GIVEN TASK: Transcribe the stretch of the passage on faceting and geoms from "Thus far in" through "that plot's geom.".

PASSAGE PROVIDED:
────────────────

Here, read the tilde as the word "by". Specifically here, we want a scatterplot of the relationship between carat and price and we want it faceted (broken down) **by (~)** clarity.

![facet_wrap breaks plots down into subplots](images/gslides/202.png)

Now, we have eight different plots, one for each level of clarity, where we can see the relationship between diamond carats and price.

You'll note here we've opted to specify that we want 2 rows of subplots (`nrow = 2`). You can play around with the number of rows you want in your output to customize how your output plot appears. 

### Geoms

Thus far in this lesson we've only looked at scatterplots, which means we've only called `geom_point`. However, there are *many* additional geoms that we could call to generate different plots. Simply, a *geom* is just a shape we use to represent the data. In the case of scatterplots, they don't *really* use a geom since each actual point is plotted individually. Other plots, such as the boxplots, barplots, and histograms we described in previous lessons help to summarize or represent the data in a meaningful way, without plotting each individual point. The shapes used in these different types of plots to represent what's going on in the data is that plot's geom.

────────────────

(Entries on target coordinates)
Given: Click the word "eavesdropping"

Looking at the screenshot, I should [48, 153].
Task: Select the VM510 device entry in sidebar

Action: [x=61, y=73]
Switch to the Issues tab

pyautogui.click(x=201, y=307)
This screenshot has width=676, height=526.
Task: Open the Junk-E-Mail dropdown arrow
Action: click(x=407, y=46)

────────────────

IN RESPONSE:
Thus far in this lesson we've only looked at scatterplots, which means we've only called `geom_point`. However, there are *many* additional geoms that we could call to generate different plots. Simply, a *geom* is just a shape we use to represent the data. In the case of scatterplots, they don't *really* use a geom since each actual point is plotted individually. Other plots, such as the boxplots, barplots, and histograms we described in previous lessons help to summarize or represent the data in a meaningful way, without plotting each individual point. The shapes used in these different types of plots to represent what's going on in the data is that plot's geom.